Définition
Engagement solennel prononcé par les parlementaires au début de leur mandat.
Depuis le 9 décembre 2022, les députés de l'Assemblée nationale du Québec ont la seule obligation de prêter un serment de loyauté envers le peuple du Québec.
Historique
Le serment constitue une « véritable parole sacrée » qui scelle la cohésion et l'appartenance au Parlement. L'assermentation est tout à la fois « énonciation performative », « acte d'institution » et « procédure légale »#1 .
Dans le Lex Parlementaria, recueil de droit parlementaire publié à Londres en 1690, on indique que le serment est une exigence à laquelle les députés de la Chambre des communes anglaise doivent se conformer depuis la 5e année du règne d'Elizabeth Ière2.
Après la Loi d'uniformité de 1558 et la Loi de Suprématie de 1559, le Parlement de Westminster adopte une série de lois établissant les différents serments politiques, attribuant des droits civils et politiques selon les confessions religieuses. Puis, à compter de 1673, le serment du test oblige les personnes assermentées, dans une déclaration dûment enregistrée, à nier toute transsubstantiation de l'eucharistie.
Une loi britannique, adoptée à la session de 1714-1715, exige ensuite quatre serments d'office à ceux qui souhaitent occuper une charge publique3. Ces serments sont constitués d'une déclaration de fidélité au souverain, d'une déclaration d'abjuration à la puissance du pape, d'une déclaration rejetant les prétentions du fils catholique de Jacques II sur la couronne et d'une déclaration niant la transsubstantiation4.

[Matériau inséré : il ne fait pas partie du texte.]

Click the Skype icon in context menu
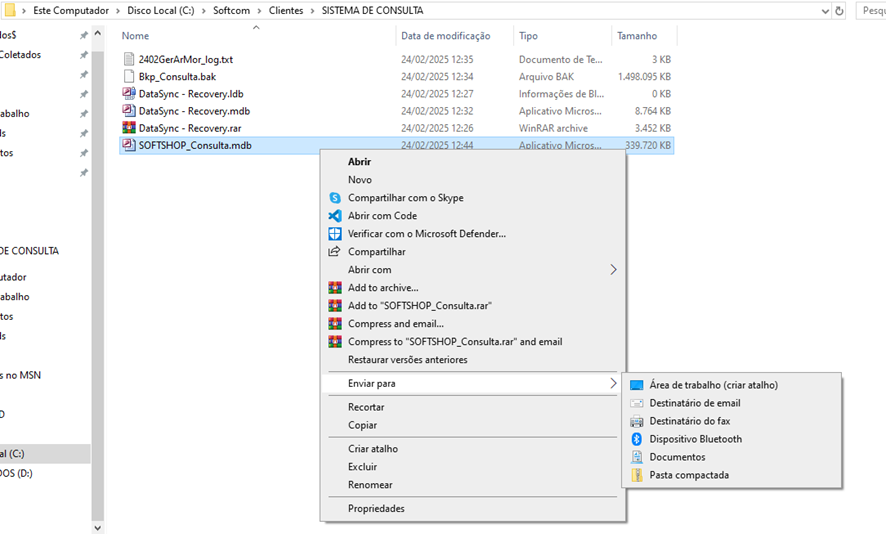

Cet ensemble de serments de fidélité à la couronne britannique, comportant des déclarations contre le pape et contre la transsubstantiation, a pour objet d'exclure les catholiques du service civil et militaire. Ceux-ci sont transposés dans la Province de Québec, à la suite de la Conquête de la Nouvelle-France. De 1764 à 1775, les membres du Conseil de Québec doivent prêter ces serments, de telle sorte que tous les conseillers sont protestants.
L'Acte de Québec de 1774 dispense les catholiques du serment du test. Ils peuvent dorénavant accéder à la charge de conseiller législatif et de juge, en prêtant ce serment d'allégeance au roi :
Je, A. B., promets et jure sincèrement que je serai fidèle et porterai vraie allégeance à Sa Majesté le roi George, que je le défendrai de tout mon pouvoir contre toutes conspirations perfides et tous attentats quelconques, dirigés contre sa personne, sa couronne ou sa dignité; et que je ferai tous mes efforts pour découvrir et faire connaître à Sa Majesté, ses héritiers et successeurs, toutes trahisons et conspirations perfides et tous attentats que je saurai dirigés contre lui ou chacun d'eux; et tout cela, je le jure sans aucune équivoque, subterfuge mental ou restriction secrète, renonçant pour m'en relever à tous pardons et dispenses de personnes ou pouvoir quelconques.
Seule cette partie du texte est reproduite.